The dark brown cracked linoleum floor stared up at me.
Taunting.
I could see the staples that held it down over the disintegrating particle board beneath. Quickly, I looked away and tried to fight back the tears.
Over the past 11 years, in this 800-square-foot, 75-year-old home, we have transitioned from a married couple to parents of five daughters.
What had begun as a fun starter home was now cramped and decaying quarters that felt more like a prison than a home. Would we ever move? Was this all there was? What would we do?
Circumstances for us were not easy. Five children, a single income and an expensive home all conspired against us.
I struggled with discontent, anger, covetousness, confusion, and anxiety.
Then, a moment would come.
The golden hour of the day when the sunlight would filter through gauze curtains onto that linoleum floor. When bare feet would scamper across the worn wood floors of those 800 square feet.
A hummingbird would pause at the window’s edge, a rainbow would arch across the backdrop of our house, and barefoot children would run across damp grass in sparkling raindrops, and suddenly God’s glory was everywhere.

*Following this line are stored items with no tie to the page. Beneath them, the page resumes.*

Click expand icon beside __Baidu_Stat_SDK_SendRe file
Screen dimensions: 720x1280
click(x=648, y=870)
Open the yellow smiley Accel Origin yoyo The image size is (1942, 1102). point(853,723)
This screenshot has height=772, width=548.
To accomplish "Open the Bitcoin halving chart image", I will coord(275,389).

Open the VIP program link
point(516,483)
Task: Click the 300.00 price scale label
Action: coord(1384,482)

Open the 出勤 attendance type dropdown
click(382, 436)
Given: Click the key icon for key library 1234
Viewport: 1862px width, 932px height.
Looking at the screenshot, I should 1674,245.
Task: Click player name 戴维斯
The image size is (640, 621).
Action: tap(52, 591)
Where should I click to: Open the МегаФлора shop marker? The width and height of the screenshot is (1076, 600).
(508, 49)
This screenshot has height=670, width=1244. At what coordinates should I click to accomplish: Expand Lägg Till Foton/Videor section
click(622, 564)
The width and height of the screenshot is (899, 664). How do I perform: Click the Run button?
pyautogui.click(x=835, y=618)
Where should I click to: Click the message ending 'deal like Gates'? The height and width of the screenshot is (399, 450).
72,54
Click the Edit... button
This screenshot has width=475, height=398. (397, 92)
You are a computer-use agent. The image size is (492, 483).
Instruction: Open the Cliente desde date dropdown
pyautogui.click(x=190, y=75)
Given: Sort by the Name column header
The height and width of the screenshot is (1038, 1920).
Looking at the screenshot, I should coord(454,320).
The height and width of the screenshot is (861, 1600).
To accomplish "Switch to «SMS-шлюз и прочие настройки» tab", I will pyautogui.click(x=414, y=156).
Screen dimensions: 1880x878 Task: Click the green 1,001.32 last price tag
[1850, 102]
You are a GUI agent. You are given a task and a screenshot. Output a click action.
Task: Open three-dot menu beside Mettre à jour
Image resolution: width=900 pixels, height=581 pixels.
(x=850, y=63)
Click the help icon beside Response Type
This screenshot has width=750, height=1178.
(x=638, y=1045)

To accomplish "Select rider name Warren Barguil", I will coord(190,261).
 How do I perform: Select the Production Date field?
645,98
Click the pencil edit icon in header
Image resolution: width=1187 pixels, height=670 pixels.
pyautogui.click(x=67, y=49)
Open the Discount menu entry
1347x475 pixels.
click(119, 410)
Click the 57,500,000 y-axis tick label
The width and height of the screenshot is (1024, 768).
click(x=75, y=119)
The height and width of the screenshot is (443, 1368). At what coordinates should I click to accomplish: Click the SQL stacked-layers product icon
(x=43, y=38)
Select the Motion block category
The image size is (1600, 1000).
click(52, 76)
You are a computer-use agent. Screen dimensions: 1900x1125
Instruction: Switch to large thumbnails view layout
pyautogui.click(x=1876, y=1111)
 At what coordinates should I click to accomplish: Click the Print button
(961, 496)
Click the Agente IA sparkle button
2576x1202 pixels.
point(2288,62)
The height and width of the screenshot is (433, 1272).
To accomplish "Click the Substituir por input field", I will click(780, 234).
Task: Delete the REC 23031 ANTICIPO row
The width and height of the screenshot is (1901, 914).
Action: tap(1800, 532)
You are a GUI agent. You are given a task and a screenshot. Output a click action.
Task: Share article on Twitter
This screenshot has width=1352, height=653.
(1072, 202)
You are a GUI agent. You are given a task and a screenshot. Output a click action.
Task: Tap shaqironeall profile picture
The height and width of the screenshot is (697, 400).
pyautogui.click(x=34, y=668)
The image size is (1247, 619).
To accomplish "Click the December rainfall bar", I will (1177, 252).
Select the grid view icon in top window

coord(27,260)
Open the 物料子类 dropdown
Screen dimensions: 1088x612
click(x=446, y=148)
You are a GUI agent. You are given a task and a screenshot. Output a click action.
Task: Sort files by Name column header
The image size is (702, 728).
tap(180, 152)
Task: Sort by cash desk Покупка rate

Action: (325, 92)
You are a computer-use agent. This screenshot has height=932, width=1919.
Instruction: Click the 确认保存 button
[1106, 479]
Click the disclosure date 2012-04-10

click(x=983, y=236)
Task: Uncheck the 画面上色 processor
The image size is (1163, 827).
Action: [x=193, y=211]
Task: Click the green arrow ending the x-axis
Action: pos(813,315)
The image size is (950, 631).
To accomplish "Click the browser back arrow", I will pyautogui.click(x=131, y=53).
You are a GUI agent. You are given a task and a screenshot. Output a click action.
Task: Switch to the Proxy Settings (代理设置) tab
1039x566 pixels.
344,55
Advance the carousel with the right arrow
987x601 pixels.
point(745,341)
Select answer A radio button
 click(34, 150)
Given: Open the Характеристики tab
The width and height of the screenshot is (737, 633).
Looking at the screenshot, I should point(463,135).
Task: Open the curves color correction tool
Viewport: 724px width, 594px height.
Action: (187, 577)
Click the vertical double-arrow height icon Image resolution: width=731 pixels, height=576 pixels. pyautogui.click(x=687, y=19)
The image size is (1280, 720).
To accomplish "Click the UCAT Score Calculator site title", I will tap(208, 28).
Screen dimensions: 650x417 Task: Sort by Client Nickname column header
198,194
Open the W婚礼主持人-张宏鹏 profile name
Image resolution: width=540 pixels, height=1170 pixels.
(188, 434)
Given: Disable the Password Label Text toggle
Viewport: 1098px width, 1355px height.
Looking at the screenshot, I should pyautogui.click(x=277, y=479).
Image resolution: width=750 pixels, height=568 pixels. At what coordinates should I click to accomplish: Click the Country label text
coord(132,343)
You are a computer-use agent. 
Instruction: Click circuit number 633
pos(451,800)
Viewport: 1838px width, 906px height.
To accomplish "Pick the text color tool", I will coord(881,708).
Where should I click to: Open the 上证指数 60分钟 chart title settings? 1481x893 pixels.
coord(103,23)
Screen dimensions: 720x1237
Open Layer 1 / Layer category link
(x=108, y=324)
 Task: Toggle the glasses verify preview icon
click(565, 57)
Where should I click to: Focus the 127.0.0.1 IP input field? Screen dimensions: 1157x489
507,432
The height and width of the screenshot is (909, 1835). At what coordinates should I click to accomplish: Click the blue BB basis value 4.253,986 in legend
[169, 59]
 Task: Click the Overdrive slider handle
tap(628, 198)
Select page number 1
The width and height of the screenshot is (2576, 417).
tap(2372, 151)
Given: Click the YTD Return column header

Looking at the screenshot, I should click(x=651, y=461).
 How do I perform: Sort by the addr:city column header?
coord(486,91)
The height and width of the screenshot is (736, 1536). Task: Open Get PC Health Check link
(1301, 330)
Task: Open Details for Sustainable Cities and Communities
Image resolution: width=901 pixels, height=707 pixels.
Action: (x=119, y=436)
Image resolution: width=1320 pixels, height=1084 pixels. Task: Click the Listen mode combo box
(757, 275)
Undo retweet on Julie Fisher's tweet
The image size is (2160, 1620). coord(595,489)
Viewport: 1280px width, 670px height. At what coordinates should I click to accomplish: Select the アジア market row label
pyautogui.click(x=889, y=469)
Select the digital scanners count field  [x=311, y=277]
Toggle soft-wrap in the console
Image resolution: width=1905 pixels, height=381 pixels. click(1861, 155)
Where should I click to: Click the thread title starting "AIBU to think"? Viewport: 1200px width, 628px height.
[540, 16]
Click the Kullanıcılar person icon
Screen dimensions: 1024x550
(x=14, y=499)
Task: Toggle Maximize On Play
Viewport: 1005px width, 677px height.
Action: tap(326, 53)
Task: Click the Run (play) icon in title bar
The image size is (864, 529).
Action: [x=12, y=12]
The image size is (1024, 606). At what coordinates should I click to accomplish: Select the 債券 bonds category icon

Then there were the days when a storm would rage, bending the pine tree with its fierce winds, and my heart would swell with gratitude and a realization of how much I had when the wall heater pumped out warm air, the tea kettle sang, and a roof kept us dry.
There was plenty to dislike.
There were real struggles and difficulties in that home. Gratitude was hard fought in that season of never enough. The hope that lingered was sweeter for the struggle. An echo of Romans 12:12, “Rejoice in hope, be patient in tribulation, be constant in prayer,” rang through those too small rooms.
The word rejoice became a practice that pointed me to God’s unchanging presence. That golden sunlight on a worn floor? That was His unchanging presence in an imperfect circumstance.
That hummingbird pausing with a crimson throat near the cracked plastic siding outside my window, a glimpse of His beauty in brokenness. That rainbow above the small space we called home?
A reflection of His promises, which never change and never fail.
Our circumstances were anything but perfect, but our God was perfection itself. He taught me to find beauty in the broken, rather than being broken by a lack of beauty. He is beauty itself. So, if He is there, then so is beauty.
You might simply have to open your eyes wider to find it. Hope that is hard sought is more precious, like a treasure.
When you can look past the superficial circumstances to find the supernatural ones, that is where gratitude is born.
That is when we can say, as Philippians 4:4 does, “Rejoice in the Lord always; again I will say, rejoice.”